You can inject this as a normal @Configuration class as follows:

@Configuration
@EnableWebSecurity
public class WebSecurityConfiguration extends WebSecurityConfigurerAdapter {

    @Autowired
    FooUserDetailsService fooUserDetailsService;

    @Autowired
    PasswordEncoder passwordEncoder;

    @Bean
    public PasswordEncoder passwordEncoder() {
        return new BCryptPasswordEncoder();
    }

    @Override
    protected void configure(AuthenticationManagerBuilder auth) throws Exception {
        auth.userDetailsService(this.fooUserDetailsService).passwordEncoder(passwordEncoder);
    }

    @Override
    protected void configure(HttpSecurity http) throws Exception {

        http
            .authorizeRequests()
                .antMatchers("/signup").anonymous()
                .antMatchers("/public/**").permitAll()
                .antMatchers("/auth/**").permitAll()
                .antMatchers("/api/**").hasRole("USER")
                .antMatchers("/**").hasAnyRole("USER", "ADMIN")
            .and()
                .csrf().disable()
                .formLogin()
                .loginProcessingUrl("/j_spring_security_check")
                .loginPage("/auth").failureUrl("/auth")
                .usernameParameter("j_username").passwordParameter("j_password")
                .defaultSuccessUrl("/")
            .and()
                .logout()
                .logoutUrl("/j_spring_security_logout")
                .logoutSuccessUrl("/auth");
    }
}

The paths here are just examples, and you will likely have to rewrite this to fit the needs that you have, such as removing the form login stuff if this is a pure REST API you are making.

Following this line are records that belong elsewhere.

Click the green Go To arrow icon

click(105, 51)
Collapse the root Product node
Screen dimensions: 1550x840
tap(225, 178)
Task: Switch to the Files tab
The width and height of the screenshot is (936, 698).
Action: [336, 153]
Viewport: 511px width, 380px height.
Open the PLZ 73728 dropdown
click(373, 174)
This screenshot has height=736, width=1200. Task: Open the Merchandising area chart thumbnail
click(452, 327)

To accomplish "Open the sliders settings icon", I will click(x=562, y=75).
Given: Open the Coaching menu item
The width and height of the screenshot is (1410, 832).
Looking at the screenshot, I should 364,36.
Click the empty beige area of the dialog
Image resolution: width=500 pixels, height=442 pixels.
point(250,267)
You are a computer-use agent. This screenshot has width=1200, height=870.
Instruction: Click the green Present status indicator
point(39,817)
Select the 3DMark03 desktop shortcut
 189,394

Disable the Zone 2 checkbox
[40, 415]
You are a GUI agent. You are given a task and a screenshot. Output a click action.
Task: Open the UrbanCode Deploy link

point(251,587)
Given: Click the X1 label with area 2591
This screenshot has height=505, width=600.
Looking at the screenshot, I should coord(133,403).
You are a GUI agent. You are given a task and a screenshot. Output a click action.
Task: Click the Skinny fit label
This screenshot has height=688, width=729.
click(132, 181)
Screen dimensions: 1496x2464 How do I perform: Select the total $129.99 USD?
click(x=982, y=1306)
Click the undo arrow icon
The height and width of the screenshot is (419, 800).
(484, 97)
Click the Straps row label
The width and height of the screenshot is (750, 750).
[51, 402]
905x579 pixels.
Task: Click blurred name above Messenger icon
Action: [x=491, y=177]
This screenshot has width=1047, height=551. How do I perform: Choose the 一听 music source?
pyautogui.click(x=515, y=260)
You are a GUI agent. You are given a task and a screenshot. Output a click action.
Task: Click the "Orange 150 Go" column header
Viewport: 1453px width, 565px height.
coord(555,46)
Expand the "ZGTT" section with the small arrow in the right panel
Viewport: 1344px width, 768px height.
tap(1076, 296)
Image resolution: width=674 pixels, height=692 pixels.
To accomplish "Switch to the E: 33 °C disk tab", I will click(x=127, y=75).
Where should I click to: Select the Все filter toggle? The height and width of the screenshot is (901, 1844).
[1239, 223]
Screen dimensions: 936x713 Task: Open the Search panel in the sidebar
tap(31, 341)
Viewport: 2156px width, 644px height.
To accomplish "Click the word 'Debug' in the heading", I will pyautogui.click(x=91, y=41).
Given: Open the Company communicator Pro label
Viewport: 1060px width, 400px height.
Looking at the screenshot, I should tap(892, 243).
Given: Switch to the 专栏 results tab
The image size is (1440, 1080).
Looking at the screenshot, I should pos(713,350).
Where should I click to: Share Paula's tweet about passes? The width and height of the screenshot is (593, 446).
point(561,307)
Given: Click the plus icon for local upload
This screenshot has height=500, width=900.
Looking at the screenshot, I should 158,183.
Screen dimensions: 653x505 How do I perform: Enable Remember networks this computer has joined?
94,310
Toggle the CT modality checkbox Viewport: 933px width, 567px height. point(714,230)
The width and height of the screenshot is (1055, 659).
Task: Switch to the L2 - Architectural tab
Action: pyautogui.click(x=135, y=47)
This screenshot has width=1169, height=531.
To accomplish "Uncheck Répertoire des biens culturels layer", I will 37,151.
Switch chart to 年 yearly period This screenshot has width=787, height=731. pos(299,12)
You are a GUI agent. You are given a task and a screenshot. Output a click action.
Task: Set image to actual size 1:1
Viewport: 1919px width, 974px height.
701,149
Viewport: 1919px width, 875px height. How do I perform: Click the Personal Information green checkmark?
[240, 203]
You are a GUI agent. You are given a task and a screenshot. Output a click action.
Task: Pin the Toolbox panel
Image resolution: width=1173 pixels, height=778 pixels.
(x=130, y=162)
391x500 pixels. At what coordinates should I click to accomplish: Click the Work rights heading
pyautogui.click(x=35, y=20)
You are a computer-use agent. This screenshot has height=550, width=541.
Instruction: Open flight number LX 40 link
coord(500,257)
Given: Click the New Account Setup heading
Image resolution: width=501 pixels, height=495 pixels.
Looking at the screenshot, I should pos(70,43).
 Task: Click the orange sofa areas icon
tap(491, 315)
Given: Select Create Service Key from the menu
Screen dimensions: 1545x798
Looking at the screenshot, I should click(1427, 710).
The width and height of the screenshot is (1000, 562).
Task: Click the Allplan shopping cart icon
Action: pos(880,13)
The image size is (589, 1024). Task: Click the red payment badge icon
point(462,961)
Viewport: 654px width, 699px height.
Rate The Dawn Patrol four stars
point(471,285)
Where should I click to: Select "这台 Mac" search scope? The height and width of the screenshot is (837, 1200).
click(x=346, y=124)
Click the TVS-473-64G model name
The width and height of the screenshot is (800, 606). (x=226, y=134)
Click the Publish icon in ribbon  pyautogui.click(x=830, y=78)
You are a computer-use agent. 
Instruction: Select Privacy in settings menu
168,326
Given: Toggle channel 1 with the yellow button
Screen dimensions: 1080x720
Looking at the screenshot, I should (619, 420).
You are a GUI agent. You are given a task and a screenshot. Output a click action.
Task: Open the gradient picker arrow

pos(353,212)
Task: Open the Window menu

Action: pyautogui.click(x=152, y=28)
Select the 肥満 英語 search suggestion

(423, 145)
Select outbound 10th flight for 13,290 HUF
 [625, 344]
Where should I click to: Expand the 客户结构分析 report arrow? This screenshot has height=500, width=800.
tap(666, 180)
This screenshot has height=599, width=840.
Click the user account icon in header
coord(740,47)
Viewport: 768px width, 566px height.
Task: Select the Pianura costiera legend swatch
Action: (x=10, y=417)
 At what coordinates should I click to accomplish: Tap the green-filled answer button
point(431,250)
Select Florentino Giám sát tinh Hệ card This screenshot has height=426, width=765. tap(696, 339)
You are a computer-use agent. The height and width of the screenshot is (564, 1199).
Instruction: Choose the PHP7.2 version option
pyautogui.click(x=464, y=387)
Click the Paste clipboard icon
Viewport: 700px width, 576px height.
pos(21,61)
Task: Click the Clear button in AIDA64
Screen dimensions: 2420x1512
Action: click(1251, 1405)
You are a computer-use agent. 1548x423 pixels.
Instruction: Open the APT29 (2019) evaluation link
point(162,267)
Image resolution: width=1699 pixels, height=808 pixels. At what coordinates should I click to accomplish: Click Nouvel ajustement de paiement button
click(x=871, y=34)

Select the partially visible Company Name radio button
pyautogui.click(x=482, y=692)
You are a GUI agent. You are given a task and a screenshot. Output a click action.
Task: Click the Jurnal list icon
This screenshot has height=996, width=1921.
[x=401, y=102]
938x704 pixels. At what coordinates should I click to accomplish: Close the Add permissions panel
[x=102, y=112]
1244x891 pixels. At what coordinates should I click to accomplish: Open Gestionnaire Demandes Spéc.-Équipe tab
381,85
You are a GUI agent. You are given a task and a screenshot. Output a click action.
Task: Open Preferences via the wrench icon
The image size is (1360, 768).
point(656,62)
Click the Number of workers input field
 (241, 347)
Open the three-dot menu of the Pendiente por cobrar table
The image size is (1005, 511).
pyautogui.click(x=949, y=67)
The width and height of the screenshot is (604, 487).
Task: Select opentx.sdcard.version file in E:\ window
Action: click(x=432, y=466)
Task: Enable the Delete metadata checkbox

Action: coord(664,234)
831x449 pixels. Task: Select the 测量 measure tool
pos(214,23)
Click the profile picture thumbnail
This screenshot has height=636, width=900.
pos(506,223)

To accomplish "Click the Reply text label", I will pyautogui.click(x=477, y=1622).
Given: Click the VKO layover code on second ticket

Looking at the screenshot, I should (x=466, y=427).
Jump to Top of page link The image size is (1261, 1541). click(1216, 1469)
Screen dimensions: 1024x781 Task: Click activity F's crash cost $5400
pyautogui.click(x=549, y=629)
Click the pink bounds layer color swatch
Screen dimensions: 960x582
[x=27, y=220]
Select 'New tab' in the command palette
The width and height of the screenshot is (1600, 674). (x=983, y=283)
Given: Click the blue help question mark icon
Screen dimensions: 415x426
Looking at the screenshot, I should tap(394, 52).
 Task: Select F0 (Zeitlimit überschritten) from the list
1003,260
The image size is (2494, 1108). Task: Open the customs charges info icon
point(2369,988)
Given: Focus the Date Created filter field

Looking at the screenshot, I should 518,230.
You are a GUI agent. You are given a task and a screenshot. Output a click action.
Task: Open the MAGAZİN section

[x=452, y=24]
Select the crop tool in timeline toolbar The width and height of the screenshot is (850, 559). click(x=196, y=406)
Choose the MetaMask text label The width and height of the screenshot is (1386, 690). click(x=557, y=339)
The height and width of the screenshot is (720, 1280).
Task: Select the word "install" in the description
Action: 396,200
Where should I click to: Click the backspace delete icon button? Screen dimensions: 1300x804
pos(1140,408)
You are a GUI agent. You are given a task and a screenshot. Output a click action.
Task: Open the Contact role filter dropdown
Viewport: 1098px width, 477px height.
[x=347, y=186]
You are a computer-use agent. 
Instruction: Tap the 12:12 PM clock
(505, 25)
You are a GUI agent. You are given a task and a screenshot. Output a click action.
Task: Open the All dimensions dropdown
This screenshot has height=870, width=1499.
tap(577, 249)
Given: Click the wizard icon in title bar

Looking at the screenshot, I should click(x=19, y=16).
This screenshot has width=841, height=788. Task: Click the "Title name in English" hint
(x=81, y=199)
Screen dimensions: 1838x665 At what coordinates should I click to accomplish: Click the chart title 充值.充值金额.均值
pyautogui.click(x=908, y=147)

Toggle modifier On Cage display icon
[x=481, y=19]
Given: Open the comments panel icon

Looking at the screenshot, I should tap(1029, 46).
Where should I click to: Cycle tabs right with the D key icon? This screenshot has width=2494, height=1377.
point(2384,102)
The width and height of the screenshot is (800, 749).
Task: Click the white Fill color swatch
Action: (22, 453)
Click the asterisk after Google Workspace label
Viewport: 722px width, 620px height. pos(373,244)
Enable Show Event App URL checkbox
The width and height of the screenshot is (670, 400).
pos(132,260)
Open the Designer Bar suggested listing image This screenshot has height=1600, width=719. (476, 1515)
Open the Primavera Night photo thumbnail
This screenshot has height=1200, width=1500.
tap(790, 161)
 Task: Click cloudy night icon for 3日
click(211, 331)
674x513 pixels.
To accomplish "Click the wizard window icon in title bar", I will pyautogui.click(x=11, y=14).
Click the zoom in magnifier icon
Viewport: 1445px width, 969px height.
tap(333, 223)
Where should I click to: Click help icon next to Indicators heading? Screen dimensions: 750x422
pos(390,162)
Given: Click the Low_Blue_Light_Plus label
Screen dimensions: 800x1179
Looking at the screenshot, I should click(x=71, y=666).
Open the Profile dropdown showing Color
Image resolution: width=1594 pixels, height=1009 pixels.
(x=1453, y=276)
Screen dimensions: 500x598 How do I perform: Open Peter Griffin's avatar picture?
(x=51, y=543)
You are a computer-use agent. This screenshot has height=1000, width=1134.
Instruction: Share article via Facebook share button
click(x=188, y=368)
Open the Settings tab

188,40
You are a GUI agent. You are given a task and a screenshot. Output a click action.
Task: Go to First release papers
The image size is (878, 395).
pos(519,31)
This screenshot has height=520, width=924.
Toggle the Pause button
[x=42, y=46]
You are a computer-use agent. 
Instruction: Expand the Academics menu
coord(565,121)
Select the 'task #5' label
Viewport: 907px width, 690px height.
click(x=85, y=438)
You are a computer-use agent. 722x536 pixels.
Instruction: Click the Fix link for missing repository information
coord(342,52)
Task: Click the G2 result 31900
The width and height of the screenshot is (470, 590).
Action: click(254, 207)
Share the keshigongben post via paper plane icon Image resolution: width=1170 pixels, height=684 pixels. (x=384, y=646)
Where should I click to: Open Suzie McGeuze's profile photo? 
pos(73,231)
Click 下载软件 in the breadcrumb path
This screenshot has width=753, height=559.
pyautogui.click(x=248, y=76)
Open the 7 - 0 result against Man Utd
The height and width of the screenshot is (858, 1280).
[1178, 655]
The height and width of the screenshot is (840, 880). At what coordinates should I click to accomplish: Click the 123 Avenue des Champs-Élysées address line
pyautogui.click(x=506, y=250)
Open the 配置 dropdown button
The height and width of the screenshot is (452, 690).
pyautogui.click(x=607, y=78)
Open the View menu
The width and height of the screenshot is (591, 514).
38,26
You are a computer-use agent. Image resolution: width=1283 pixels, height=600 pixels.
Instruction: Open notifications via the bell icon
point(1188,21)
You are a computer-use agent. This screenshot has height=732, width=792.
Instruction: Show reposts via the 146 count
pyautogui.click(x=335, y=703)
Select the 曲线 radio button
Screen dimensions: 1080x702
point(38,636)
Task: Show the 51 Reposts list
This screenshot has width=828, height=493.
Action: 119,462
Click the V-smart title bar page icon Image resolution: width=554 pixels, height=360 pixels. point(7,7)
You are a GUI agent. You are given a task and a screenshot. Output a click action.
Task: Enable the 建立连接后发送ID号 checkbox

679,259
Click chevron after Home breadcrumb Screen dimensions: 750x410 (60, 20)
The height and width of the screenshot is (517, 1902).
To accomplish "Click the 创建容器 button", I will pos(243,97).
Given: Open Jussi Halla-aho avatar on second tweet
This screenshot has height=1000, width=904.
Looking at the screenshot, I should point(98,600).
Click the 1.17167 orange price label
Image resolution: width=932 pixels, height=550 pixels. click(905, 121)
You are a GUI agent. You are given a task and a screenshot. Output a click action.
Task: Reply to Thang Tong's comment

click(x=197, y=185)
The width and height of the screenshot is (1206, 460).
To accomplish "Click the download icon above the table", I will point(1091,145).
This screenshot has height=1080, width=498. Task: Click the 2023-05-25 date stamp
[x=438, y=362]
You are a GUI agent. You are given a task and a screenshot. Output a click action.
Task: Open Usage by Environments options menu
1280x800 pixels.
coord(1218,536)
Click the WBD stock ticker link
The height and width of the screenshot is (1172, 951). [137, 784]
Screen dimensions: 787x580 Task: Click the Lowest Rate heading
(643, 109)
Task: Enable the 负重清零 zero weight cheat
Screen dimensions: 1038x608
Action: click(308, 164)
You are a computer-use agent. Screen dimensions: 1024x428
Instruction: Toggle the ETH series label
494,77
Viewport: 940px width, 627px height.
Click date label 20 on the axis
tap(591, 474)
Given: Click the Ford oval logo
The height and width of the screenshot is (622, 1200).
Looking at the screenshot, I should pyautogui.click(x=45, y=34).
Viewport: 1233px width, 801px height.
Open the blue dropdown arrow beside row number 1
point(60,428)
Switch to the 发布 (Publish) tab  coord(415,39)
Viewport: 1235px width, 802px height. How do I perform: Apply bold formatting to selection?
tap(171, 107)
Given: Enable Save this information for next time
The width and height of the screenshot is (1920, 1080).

To have this loaded, you can do as follows:

public class WebApplicationInitialiser implements WebApplicationInitializer {

    private static Class<?>[]  configurationClasses = new Class<?>[] {
        WebSecurityConfiguration.class
    };
}

Add the classes(as I assume you have more than one) to the context with createContext(configurationClasses);

I hope this was helpful.

Upvotes: 4

ebell
ebell

Reputation: 137

One of the next steps you need to do is complete "3.4. Authorize Requests" section. You will need to create controllers to enable you to create a RESTful service. Instead of returning a JSP page you can return JSON or XML. To create a RESTful web service please refer to Spring.io documentation (http://docs.spring.io/spring/docs/3.0.0.M3/reference/html/ch18s02.html), this is a link to spring 3.0, there may be a newer version available for Spring 4.0 but this link should give you enough information to get you started on the REST side of things. Once you have your REST requests setup for example @RequestMapping("/users/{userid}", method=RequestMethod.GET).

Then you can now follow section 3.4 i.e. .antMatchers("/users/**").hasRole("USER")

The next step would be to look at Authentication and setup your data source that holds you users/password you have 2 option here I would suggest using the in-memory configuration first see "3.5.1. In Memory Authentication" for more info.